(Beginning of Material supplied)

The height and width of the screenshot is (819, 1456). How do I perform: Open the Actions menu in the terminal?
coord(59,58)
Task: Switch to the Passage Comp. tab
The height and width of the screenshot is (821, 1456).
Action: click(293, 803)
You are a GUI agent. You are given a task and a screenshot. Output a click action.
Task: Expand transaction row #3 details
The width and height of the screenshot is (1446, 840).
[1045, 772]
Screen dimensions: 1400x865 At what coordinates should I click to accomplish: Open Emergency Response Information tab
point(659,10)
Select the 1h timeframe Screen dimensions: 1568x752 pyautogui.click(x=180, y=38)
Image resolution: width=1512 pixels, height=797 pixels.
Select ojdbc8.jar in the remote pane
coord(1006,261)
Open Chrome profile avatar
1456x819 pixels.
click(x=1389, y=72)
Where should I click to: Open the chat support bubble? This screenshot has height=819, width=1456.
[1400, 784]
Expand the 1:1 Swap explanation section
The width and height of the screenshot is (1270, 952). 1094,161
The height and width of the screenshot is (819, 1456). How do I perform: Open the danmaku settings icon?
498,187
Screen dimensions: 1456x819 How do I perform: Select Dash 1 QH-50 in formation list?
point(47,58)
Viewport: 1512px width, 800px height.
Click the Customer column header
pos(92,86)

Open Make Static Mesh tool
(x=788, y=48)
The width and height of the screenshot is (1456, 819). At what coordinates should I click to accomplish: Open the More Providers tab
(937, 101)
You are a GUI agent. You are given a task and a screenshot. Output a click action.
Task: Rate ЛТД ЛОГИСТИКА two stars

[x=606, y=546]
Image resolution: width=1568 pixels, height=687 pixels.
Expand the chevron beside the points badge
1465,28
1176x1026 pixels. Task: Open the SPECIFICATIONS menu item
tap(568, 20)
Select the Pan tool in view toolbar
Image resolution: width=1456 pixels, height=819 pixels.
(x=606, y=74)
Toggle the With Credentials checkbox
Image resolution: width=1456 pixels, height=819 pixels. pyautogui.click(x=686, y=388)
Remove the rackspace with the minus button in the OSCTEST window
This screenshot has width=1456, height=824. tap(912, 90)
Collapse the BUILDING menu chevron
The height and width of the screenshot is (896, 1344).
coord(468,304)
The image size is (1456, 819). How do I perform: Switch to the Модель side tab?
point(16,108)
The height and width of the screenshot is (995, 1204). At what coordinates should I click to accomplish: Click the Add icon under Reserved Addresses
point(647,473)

(End of Material supplied)

→ **Prompt**:
Set down each record verbatim.

→ **Response to the exercise**:
The height and width of the screenshot is (819, 1456). How do I perform: Open the Actions menu in the terminal?
coord(59,58)
Task: Switch to the Passage Comp. tab
The height and width of the screenshot is (821, 1456).
Action: click(293, 803)
You are a GUI agent. You are given a task and a screenshot. Output a click action.
Task: Expand transaction row #3 details
The width and height of the screenshot is (1446, 840).
[1045, 772]
Screen dimensions: 1400x865 At what coordinates should I click to accomplish: Open Emergency Response Information tab
point(659,10)
Select the 1h timeframe Screen dimensions: 1568x752 pyautogui.click(x=180, y=38)
Image resolution: width=1512 pixels, height=797 pixels.
Select ojdbc8.jar in the remote pane
coord(1006,261)
Open Chrome profile avatar
1456x819 pixels.
click(x=1389, y=72)
Where should I click to: Open the chat support bubble? This screenshot has height=819, width=1456.
[1400, 784]
Expand the 1:1 Swap explanation section
The width and height of the screenshot is (1270, 952). 1094,161
The height and width of the screenshot is (819, 1456). How do I perform: Open the danmaku settings icon?
498,187
Screen dimensions: 1456x819 How do I perform: Select Dash 1 QH-50 in formation list?
point(47,58)
Viewport: 1512px width, 800px height.
Click the Customer column header
pos(92,86)

Open Make Static Mesh tool
(x=788, y=48)
The width and height of the screenshot is (1456, 819). At what coordinates should I click to accomplish: Open the More Providers tab
(937, 101)
You are a GUI agent. You are given a task and a screenshot. Output a click action.
Task: Rate ЛТД ЛОГИСТИКА two stars

[x=606, y=546]
Image resolution: width=1568 pixels, height=687 pixels.
Expand the chevron beside the points badge
1465,28
1176x1026 pixels. Task: Open the SPECIFICATIONS menu item
tap(568, 20)
Select the Pan tool in view toolbar
Image resolution: width=1456 pixels, height=819 pixels.
(x=606, y=74)
Toggle the With Credentials checkbox
Image resolution: width=1456 pixels, height=819 pixels. pyautogui.click(x=686, y=388)
Remove the rackspace with the minus button in the OSCTEST window
This screenshot has width=1456, height=824. tap(912, 90)
Collapse the BUILDING menu chevron
The height and width of the screenshot is (896, 1344).
coord(468,304)
The image size is (1456, 819). How do I perform: Switch to the Модель side tab?
point(16,108)
The height and width of the screenshot is (995, 1204). At what coordinates should I click to accomplish: Click the Add icon under Reserved Addresses
point(647,473)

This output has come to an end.